WHAT THE TASK ASKS ->
Substitute "Display area" for "Viewport" in the rows from the line with "Click the Importer fil button" to the line with "Action: click(946, 421)", and return only those lines with nothing else changed.

TASK INPUTS ->
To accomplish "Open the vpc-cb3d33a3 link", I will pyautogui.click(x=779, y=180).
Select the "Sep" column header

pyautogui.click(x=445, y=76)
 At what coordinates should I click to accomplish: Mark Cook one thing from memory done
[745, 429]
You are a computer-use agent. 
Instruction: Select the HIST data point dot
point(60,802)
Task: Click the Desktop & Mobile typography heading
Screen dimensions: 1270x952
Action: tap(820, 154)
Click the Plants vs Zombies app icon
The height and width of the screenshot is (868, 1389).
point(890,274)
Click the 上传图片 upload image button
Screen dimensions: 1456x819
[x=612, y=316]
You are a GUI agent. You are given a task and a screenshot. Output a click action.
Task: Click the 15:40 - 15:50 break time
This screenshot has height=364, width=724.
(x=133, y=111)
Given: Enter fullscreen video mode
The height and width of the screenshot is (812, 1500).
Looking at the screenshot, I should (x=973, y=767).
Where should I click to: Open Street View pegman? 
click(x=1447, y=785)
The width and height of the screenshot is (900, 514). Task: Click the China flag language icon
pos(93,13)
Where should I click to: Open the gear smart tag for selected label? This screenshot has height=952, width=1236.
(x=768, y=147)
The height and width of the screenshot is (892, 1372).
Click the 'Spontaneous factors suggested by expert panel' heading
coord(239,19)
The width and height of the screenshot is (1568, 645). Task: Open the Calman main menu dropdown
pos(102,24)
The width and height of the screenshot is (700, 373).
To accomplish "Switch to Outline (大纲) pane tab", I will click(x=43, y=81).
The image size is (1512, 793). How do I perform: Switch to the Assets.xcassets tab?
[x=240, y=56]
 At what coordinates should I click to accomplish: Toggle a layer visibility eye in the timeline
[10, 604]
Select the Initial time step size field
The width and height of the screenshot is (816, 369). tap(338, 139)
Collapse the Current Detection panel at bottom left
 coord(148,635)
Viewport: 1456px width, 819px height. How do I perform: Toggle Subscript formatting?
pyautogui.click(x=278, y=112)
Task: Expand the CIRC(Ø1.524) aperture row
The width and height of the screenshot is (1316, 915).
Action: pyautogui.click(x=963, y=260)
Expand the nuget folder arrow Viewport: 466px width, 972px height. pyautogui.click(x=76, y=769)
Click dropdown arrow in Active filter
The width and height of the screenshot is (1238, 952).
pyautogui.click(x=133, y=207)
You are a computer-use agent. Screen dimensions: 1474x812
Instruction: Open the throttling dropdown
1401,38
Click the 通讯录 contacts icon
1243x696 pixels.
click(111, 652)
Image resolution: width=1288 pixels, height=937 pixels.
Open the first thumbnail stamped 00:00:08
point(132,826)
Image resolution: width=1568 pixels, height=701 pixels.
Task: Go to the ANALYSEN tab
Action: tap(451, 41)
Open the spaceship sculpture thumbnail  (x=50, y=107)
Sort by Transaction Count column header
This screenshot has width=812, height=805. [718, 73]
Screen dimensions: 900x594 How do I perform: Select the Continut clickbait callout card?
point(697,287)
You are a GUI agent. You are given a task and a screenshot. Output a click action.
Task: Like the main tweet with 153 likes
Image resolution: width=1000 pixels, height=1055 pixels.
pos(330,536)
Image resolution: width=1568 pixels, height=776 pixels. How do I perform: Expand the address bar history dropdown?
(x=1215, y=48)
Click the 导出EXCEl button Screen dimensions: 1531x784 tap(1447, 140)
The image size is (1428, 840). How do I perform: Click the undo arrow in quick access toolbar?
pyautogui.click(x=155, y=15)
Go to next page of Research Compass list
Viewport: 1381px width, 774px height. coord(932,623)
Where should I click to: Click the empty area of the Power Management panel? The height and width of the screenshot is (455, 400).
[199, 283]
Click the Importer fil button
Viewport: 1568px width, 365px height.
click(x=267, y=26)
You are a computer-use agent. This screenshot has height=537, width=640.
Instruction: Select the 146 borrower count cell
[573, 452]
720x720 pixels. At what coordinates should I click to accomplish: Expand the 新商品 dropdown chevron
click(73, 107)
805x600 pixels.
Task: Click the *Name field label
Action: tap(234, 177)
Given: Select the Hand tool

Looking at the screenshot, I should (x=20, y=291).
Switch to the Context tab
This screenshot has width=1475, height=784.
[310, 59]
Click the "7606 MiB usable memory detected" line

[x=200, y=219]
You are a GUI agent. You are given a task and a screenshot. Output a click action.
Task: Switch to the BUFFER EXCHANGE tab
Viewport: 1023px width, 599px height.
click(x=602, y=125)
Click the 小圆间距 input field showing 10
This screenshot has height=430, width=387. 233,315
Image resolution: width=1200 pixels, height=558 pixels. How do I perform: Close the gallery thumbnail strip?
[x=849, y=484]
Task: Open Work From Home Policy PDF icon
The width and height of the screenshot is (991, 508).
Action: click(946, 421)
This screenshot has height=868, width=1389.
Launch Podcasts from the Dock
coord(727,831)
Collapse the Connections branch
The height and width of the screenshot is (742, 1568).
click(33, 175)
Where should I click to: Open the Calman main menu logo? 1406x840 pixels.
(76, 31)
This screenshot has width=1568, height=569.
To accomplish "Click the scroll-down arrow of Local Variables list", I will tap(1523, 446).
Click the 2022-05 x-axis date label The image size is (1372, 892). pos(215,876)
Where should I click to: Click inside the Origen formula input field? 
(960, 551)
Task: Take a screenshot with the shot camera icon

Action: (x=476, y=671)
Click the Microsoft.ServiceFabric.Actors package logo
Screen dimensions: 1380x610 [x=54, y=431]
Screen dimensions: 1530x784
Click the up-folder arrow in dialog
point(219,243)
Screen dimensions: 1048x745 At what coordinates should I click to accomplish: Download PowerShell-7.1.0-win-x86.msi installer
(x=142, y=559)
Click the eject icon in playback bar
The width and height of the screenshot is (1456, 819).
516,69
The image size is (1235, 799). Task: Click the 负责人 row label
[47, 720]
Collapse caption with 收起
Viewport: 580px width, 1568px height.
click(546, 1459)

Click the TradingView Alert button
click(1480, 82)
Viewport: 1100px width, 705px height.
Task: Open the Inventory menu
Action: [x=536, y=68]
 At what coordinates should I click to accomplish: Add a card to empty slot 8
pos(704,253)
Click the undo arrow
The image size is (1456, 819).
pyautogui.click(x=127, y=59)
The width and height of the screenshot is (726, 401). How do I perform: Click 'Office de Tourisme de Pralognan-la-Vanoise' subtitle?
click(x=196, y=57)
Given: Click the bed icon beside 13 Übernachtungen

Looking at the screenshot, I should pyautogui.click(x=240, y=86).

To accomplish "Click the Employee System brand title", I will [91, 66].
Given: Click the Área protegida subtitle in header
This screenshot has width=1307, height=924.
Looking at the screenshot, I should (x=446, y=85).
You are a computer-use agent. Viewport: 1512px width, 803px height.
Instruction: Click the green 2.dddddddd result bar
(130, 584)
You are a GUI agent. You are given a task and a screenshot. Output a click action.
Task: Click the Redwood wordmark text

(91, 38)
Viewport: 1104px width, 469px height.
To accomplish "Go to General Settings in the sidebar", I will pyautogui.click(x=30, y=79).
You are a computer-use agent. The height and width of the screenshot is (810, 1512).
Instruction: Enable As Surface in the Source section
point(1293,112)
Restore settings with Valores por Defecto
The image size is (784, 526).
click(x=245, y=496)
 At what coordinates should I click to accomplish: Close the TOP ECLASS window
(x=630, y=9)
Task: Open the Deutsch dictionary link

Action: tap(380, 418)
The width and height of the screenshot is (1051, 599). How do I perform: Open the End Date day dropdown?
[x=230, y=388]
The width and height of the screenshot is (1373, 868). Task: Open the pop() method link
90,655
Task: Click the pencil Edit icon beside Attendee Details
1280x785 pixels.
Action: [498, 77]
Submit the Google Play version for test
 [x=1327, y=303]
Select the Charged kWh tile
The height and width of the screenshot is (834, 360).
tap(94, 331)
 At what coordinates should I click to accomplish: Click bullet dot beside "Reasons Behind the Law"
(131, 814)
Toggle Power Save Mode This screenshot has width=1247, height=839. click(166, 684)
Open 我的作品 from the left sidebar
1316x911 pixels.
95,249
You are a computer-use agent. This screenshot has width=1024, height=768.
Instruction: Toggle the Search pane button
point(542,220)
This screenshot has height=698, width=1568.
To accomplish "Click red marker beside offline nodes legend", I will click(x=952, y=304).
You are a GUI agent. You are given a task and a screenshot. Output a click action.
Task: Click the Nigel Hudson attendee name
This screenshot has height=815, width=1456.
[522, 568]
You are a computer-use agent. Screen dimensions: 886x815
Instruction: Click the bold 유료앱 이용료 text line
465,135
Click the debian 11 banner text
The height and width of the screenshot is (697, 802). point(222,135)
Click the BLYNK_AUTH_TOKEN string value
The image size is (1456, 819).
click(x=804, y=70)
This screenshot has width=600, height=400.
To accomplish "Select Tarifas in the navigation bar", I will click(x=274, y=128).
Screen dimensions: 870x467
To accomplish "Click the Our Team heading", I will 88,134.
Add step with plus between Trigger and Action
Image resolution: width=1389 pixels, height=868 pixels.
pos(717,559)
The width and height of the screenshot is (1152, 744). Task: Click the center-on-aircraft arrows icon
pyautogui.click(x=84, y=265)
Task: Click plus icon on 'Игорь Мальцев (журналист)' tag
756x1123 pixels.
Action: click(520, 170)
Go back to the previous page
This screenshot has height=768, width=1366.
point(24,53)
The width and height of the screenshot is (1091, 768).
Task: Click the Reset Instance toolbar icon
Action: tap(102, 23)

RESPONSE FOR THIS EXERCISE ->
Click the Importer fil button
Display area: 1568px width, 365px height.
click(x=267, y=26)
You are a computer-use agent. This screenshot has height=537, width=640.
Instruction: Select the 146 borrower count cell
[573, 452]
720x720 pixels. At what coordinates should I click to accomplish: Expand the 新商品 dropdown chevron
click(73, 107)
805x600 pixels.
Task: Click the *Name field label
Action: tap(234, 177)
Given: Select the Hand tool

Looking at the screenshot, I should (x=20, y=291).
Switch to the Context tab
This screenshot has width=1475, height=784.
[310, 59]
Click the "7606 MiB usable memory detected" line

[x=200, y=219]
You are a GUI agent. You are given a task and a screenshot. Output a click action.
Task: Switch to the BUFFER EXCHANGE tab
Display area: 1023px width, 599px height.
click(x=602, y=125)
Click the 小圆间距 input field showing 10
This screenshot has height=430, width=387. 233,315
Image resolution: width=1200 pixels, height=558 pixels. How do I perform: Close the gallery thumbnail strip?
[x=849, y=484]
Task: Open Work From Home Policy PDF icon
The width and height of the screenshot is (991, 508).
Action: click(946, 421)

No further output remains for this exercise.